And when "no market need" is the most common reason startups fail [1], this seems to be often overlooked.

[1] https://www.cbinsights.com/research/startup-failure-reasons-...


You're exactly right, but I think the real world is even more more nuanced than that (particularly when it comes to software).

Some markets just don't exist, period. Think nail polish for pet turtles. It's easy to figure this out, because every pet turtle owner tells you "I wouldn't buy this". There's no two ways about it. You know exactly where you stand.

This is infinitely better than the alternative, which is selling a product that kind-of fits, to a market that kind-of exists. You've identified a problem, everyone is saying "great idea, love the design, etc" - but hardly anyone's buying. They all stall, or come up with excuses as to why they can't buy, even though they say the product is great.

Both are cases of "no market demand", but the former is an infinitely better place to be. You know exactly where you stand and what needs to be done - scrap everything and start over.

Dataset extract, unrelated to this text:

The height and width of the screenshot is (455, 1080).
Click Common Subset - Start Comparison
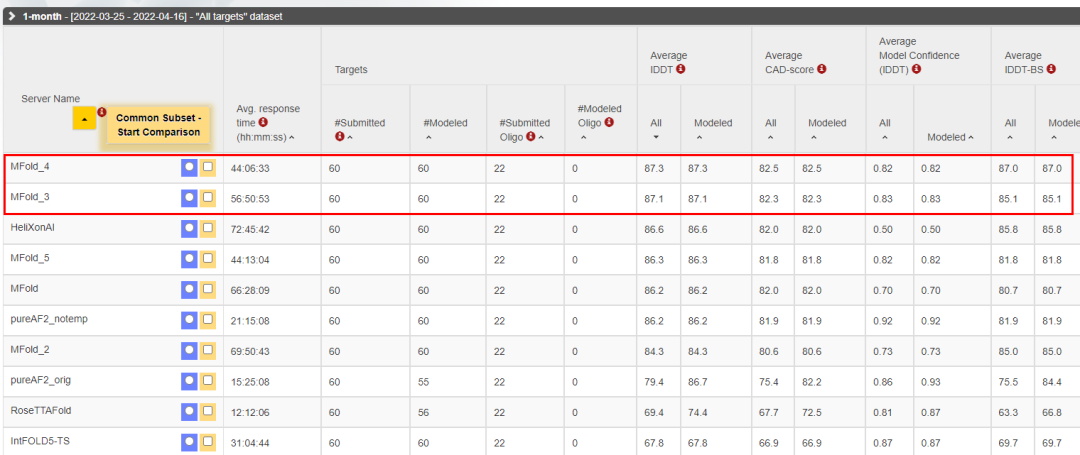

The latter is a very dangerous place to be. It's easy to give yourself any number of options - "maybe we just need a (UI redesign|new website|better marketing materials)". But fundamentally, the product is flawed. You haven't really found a market need. Odds are you've identified a market want. This is something that's nice for people to have (and that they might be happy to use). But it's not compelling enough to reach into your pocket and pay for.

This is an acute problem in software because

(a) we tend to be builders at heart, so we favour making things over identifying customer needs.

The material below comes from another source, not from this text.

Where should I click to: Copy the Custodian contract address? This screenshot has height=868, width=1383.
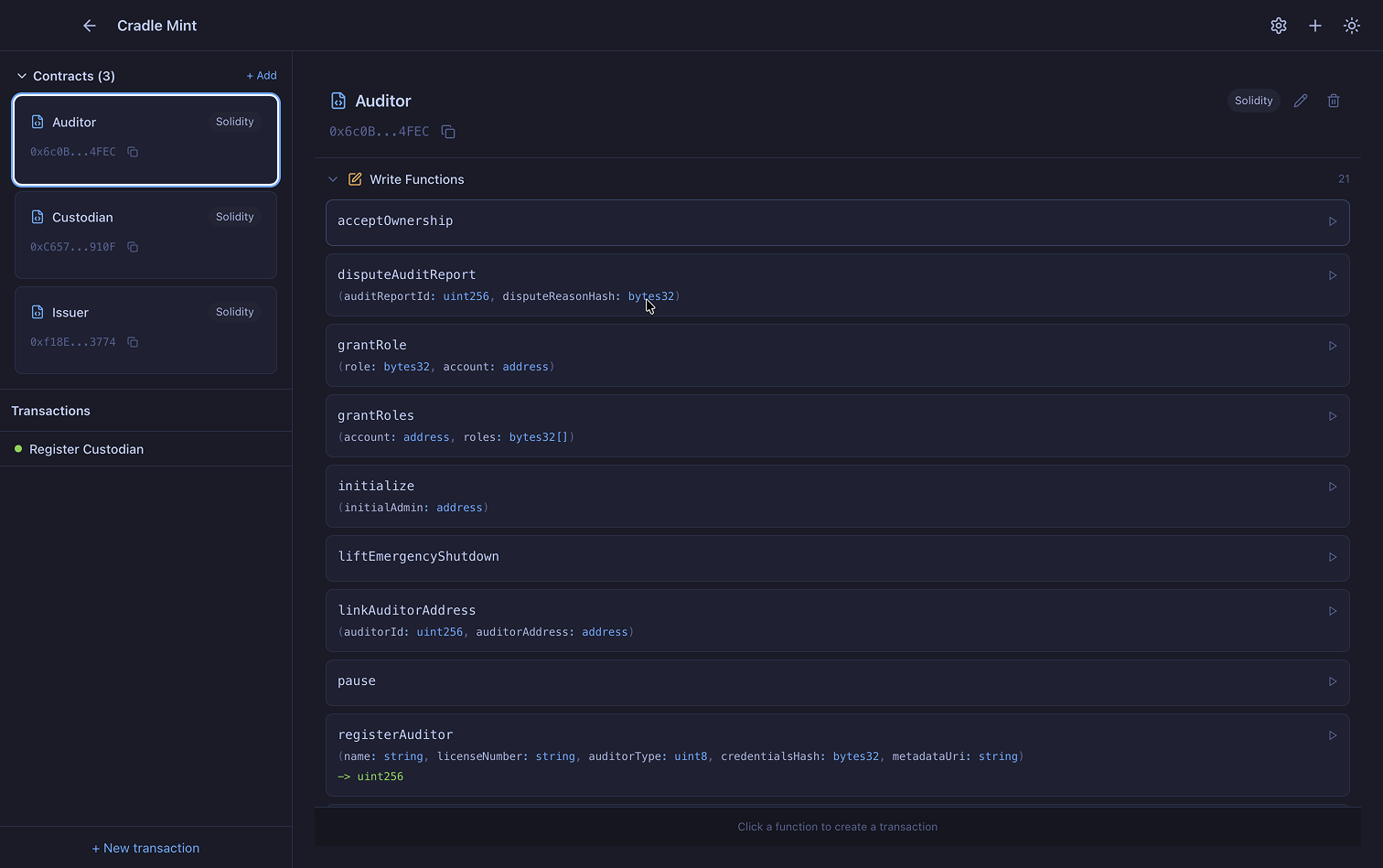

(b) it's relatively cheap to build something. Other industries have significantly higher barriers to entry, meaning you (usually) need to secure customers and funding before the production/manufacturing phase.


Great points here. It's very tricky to get accurate information from potential customers. The fact that there is demand for what you want to build is a necessary, but not sufficient quality -- you must dig deeper to make sure the pain is bad enough for someone to adopt your product / switch from whatever they are doing now. I have to remind myself of this constantly :).


I think it might be time to go beyond the idea that there are "markets" at all. That's just a vision inherited from mass-produced consumer goods that are all similar.

In reality, demand is much more malleable, and what people want and how those wants coalesce in different product categories is what defines the structure of those "markets."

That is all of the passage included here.